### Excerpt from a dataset
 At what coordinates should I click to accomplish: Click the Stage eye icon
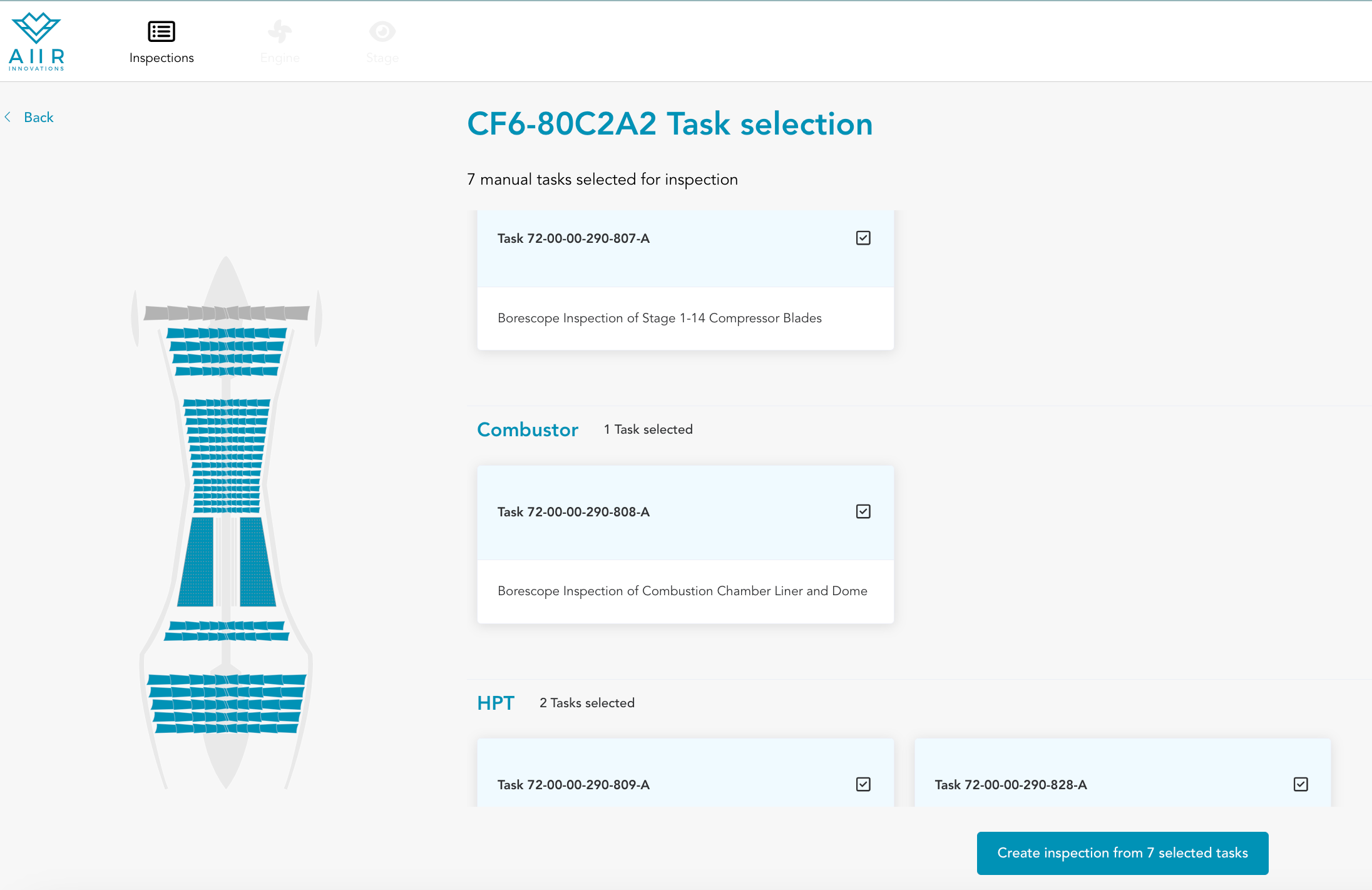click(x=382, y=31)
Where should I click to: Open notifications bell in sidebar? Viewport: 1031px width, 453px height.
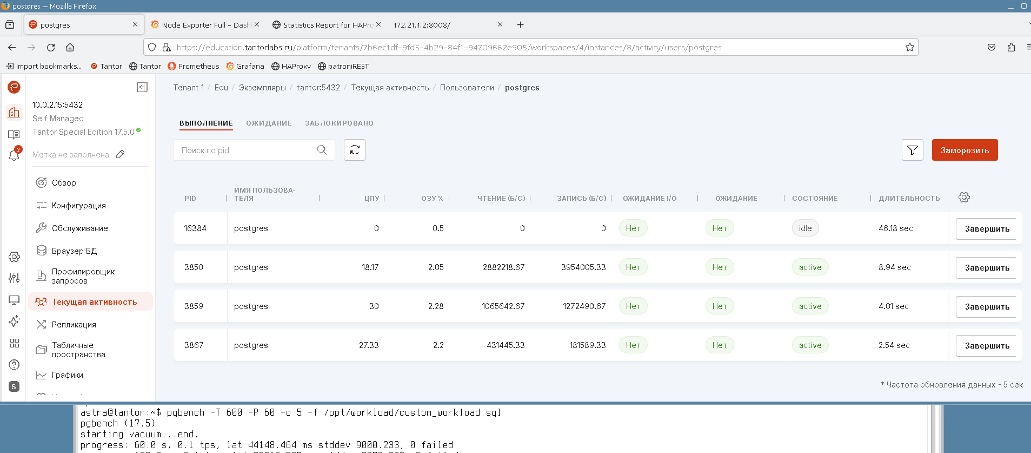click(14, 155)
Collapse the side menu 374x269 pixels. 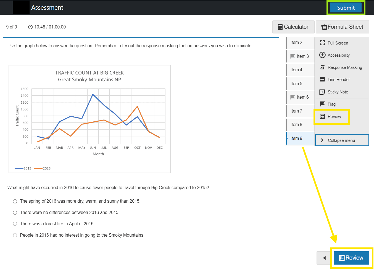(x=342, y=140)
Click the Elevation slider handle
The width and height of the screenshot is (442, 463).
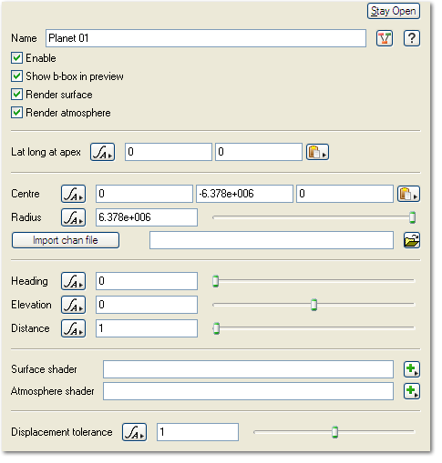click(314, 305)
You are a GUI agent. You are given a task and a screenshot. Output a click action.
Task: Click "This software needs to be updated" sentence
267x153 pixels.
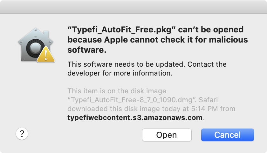coord(126,64)
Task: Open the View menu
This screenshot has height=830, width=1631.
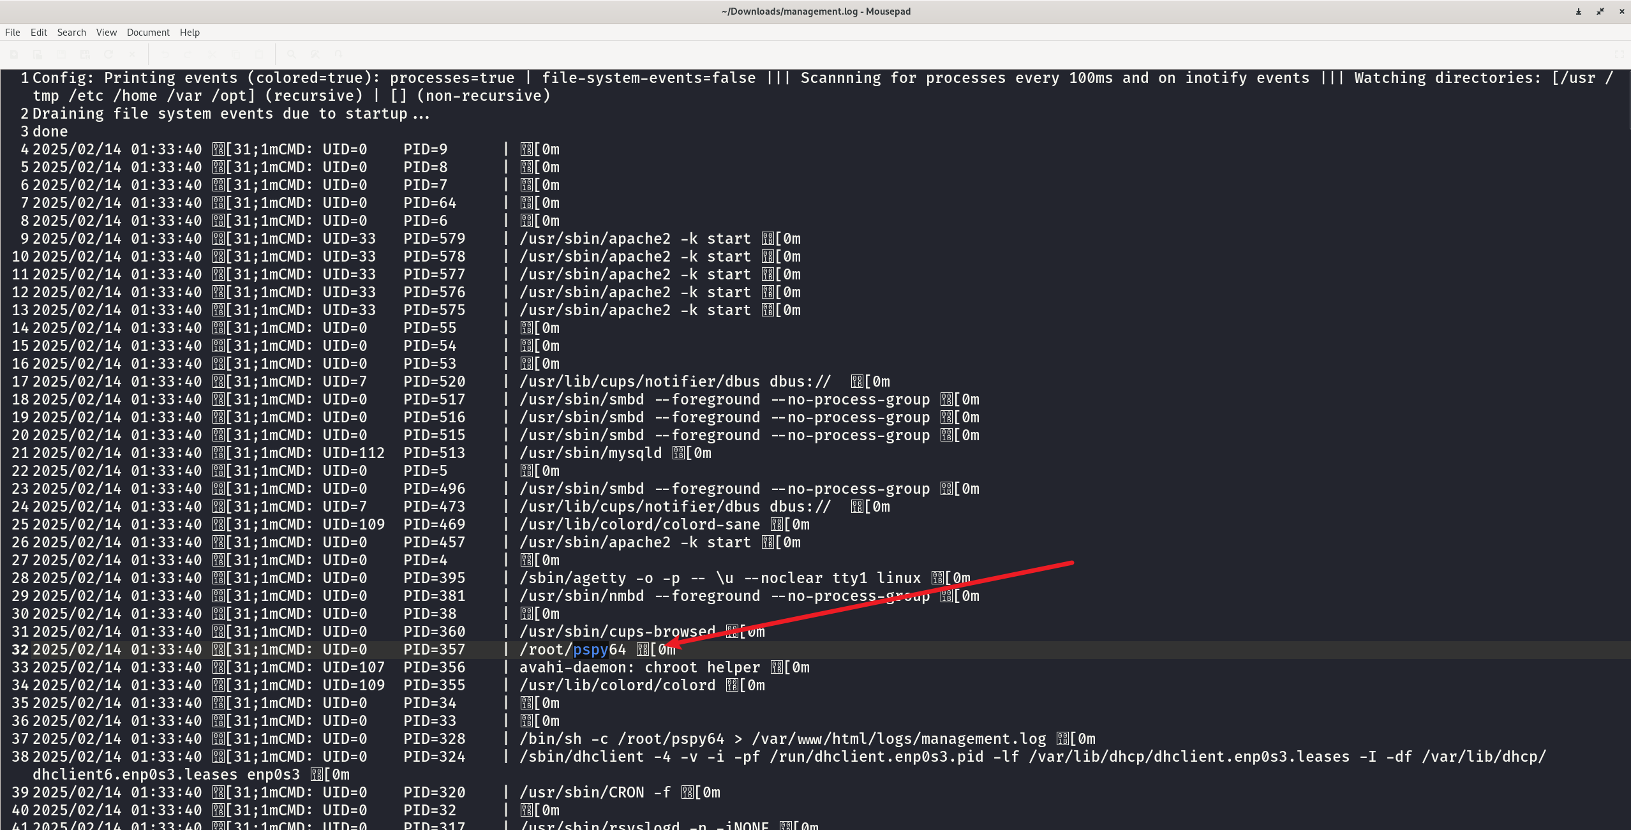Action: click(x=106, y=33)
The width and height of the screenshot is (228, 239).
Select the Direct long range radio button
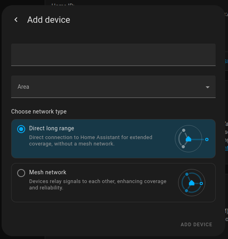pyautogui.click(x=21, y=129)
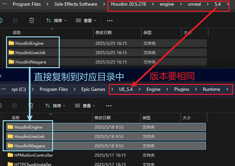Navigate to Side Effects Software in breadcrumb
Screen dimensions: 235x166
tap(76, 4)
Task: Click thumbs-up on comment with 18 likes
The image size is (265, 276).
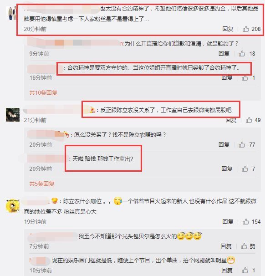Action: point(242,53)
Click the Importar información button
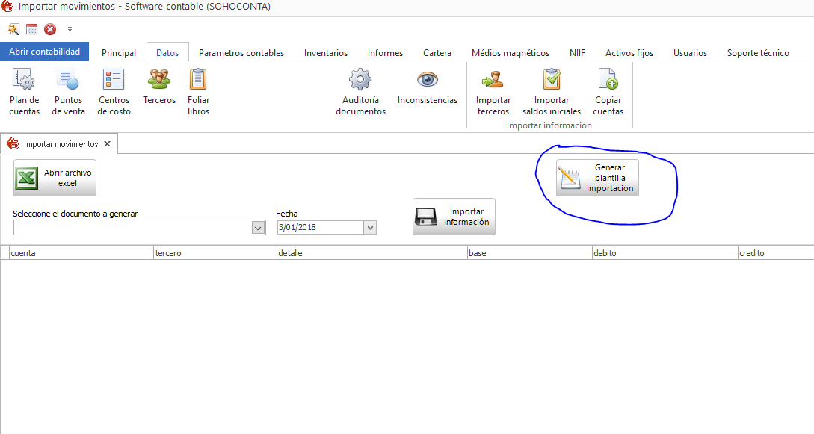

### TASK DIRECTIONS
Change "comment" to "reply" in the records, running from the line containing "Task: Click thumbs-up" through the end of the records, both included, and keep everything else the same. Leave the pictures out of your answer.

### RESULT OF THE EXERCISE
Task: Click thumbs-up on reply with 18 likes
The image size is (265, 276).
Action: point(242,53)
Click the Importar información button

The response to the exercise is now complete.